"What I was trying to teach them is that suffering is a part of life," said the Rev. Arthur Michalka, 78, on Friday.
No one reacted strongly during the incident at evening Mass at Holy Trinity Catholic Church in Corn Hill on Wednesday, said Helen Osman, communications director for the Austin diocese. Osman said that the priest pricked both adults and children.
"What were you thinking?" said Debbie Sybert, a Jarrell resident whose 11-year-old daughter, Amanda, was pricked during Mass. "Apparently our father has lost his mind."
Sybert said the pinpoint drew Amanda's blood. But Michalka said none of the children bled.
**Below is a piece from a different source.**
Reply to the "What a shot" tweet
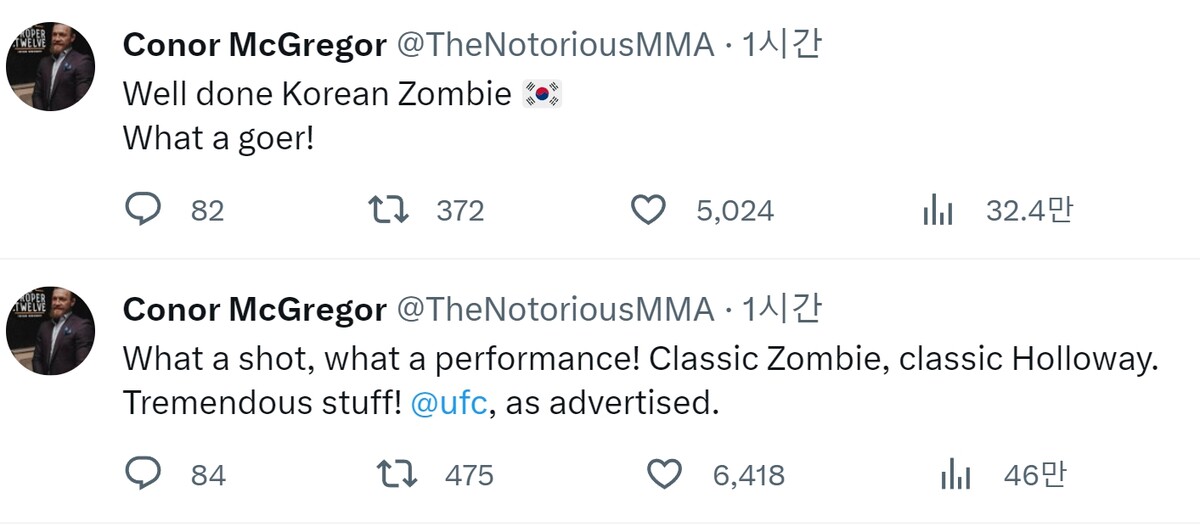 click(x=143, y=475)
Regardless of whether blood was drawn, Osman said, pricking children with a needle is "not appropriate religious training."
Osman said workers at the Williamson County and Cities Health District will conduct confidential interviews with the Mass attendees to find out whether they have any communicable diseases and whether skin was broken.
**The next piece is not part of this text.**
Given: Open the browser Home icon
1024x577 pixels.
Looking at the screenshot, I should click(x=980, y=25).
Officials will then determine whether the children might be at risk for exposure to diseases such as HIV or hepatitis and whether a blood test is needed.
Dr. Ed Sherwood, health authority for the Williamson district, said the likelihood of transmitting blood-borne diseases by a pinprick is "real but quite small." He said the risk would increase if adults and children were pricked with the same pin because adults are more likely to be sexually active.
"As a parent, I would not be happy about it," Sherwood said. "But I would be consoled by the fact that statistically, the overwhelming probability is that these kids will be just fine."
Michalka said he plans to apologize in church this Sunday for not sterilizing the pin.
"I didn't think it was that big a deal," Michalka said. "I can see the point now. I'll see to it that it doesn't happen again."